The Reserve Bank of India (RBI) could consider rolling over a $5-billion foreign exchange swap set to mature next week as the central bank, which has repeatedly flagged inflationary risks stemming from excess funds with banks, prioritises liquidity management over bolstering forex reserves.
Some investors believe that a current deficit in headline liquidity prints and expected currency leakage during the festive season make a case for the RBI to let the swap mature on October 23, potentially leading to an inflow of around ₹40,000 crore in the banking system.
However, others pointed out that with core liquidity remaining at a large surplus, the RBI is likely to accord more importance to the battle against inflation, given the central bank’s worries about excess cash with banks fuelling consumer price pressures.
“After the phasing out of the residual Incremental Cash Reserve Ratio, the core systemic liquidity surplus is currently close to ₹3 trillion, despite headline liquidity oscillating between positive and negative values,” Vivek Kumar, economist, Quanteco Research said.
Core liquidity accounts for the government’s cash balances, which cyclically flow in and out of the banking system.
“With the government running down its surplus cash position in the coming months, headline liquidity would get a boost. In this backdrop, to avoid any premature rate easing expectation, the RBI could consider rolling over the FX swap maturity of approximately ₹400 billion on Oct 23rd so as to defer its liquidity augmentation impact in the near-term,” Kumar said.
SWAP MECHANISM
On April 28, 2022, the RBI concluded a sell-buy foreign exchange swap under which banks bought US dollars from the central bank and simultaneously agreed to sell the same amount of dollars at the end of the swap period.
The central bank had said at the time that the step was taken to elongate the maturity profile of its forward book and smoothen receivables related to forward assets. In April 2022, headline liquidity in the banking system was at a massive surplus of around ₹5 trillion as the RBI had infused large amounts of cash in order to keep borrowing costs low amid the COVID crisis.

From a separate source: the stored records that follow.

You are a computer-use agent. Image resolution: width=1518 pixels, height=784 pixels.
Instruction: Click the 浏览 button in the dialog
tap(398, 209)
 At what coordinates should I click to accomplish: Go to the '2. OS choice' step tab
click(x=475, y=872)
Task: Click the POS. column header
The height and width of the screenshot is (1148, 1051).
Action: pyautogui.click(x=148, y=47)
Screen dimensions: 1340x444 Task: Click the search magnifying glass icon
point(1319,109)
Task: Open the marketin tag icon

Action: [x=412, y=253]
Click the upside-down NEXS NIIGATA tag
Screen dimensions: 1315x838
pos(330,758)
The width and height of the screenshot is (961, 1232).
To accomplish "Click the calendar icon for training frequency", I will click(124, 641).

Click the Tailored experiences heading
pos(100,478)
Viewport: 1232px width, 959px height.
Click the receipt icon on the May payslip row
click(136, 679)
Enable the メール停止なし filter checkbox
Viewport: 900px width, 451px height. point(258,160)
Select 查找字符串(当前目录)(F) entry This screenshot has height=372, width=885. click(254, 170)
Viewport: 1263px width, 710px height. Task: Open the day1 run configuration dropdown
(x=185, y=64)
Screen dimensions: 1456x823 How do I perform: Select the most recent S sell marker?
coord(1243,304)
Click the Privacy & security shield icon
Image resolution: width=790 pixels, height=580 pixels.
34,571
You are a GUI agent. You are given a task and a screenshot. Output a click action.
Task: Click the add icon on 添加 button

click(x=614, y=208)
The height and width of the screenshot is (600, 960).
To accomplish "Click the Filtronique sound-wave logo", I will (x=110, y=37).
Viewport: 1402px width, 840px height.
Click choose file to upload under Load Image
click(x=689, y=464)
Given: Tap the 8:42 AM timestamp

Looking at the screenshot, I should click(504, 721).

However, with inflation remaining volatile and far above the RBI’s target of 4%, the central bank has been emphasising the importance of draining out excess liquidity. Earlier this month, the RBI said that it would conduct open market bond sales, a measure which durably mops up extra funds with banks and drives up sovereign debt yields.
RESERVES DILEMMA
According to a foreign bank trader, a factor that may prompt the RBI to let the FX swap mature is its desire to augment its reserves as it collects $5 billion back from banks.
From August 24 to October 6, the RBI’s headline foreign exchange reserves have dropped $10.12 billion to $584.74 billion due to a combination of revaluation in the face of a strong US dollar and the central bank’s dollar sales aimed at shielding the rupee.
With some banks fearing a potential dollar shortage if the RBI were to let the swap mature, annualised dollar-rupee forward premium rates have fallen 10 bps over the past week as lenders have undertaken ‘buy-sell’ swaps, which entail selling dollars at a future date.